**Data for the task**:
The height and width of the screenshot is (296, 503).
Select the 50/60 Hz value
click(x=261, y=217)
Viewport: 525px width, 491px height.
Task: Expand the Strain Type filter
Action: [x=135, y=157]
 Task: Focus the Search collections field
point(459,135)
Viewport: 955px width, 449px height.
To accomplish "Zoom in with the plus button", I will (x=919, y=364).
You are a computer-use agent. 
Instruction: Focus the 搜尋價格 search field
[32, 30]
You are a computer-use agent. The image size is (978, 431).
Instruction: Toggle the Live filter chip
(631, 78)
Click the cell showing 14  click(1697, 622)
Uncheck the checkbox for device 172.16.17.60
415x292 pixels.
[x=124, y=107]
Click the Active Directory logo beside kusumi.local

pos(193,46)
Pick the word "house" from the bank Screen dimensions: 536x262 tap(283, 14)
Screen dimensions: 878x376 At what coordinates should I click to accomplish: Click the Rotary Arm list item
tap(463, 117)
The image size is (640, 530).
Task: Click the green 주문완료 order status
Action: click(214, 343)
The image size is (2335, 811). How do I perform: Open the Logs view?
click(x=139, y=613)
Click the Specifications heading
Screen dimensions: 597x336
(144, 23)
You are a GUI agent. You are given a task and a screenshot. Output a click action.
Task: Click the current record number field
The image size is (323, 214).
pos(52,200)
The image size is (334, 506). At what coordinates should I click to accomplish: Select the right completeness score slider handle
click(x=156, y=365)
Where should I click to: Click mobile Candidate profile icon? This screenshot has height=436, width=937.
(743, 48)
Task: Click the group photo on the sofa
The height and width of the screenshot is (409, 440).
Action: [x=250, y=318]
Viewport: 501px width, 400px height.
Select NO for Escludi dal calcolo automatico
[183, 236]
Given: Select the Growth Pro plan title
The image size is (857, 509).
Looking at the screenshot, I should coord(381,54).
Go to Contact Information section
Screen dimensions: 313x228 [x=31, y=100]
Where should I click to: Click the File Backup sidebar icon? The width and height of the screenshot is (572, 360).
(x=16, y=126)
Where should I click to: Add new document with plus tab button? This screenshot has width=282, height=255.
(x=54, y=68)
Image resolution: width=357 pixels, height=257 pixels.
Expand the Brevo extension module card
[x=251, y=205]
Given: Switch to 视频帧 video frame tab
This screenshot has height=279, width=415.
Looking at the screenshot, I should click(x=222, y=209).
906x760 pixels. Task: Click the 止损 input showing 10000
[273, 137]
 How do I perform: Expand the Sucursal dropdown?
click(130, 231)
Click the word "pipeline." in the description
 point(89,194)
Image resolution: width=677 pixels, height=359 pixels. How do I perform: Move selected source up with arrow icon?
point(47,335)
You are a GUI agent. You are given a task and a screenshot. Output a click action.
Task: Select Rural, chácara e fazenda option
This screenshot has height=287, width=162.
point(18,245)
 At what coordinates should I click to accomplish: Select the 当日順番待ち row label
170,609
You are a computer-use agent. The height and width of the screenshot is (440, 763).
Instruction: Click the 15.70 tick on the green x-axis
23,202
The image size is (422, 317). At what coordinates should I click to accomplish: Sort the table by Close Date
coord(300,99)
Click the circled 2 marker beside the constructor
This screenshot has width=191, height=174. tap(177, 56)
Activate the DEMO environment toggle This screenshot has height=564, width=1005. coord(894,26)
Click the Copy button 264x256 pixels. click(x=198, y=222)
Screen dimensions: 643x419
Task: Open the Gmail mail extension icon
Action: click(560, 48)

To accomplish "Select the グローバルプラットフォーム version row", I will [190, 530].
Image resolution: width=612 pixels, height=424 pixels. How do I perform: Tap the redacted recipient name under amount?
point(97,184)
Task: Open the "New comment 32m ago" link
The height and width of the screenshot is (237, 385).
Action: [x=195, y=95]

**Work task**:
The job is to copy each line from the material above that holds the word "will".

**Exercise output**:
To accomplish "Zoom in with the plus button", I will (x=919, y=364).
To accomplish "Select the グローバルプラットフォーム version row", I will [190, 530].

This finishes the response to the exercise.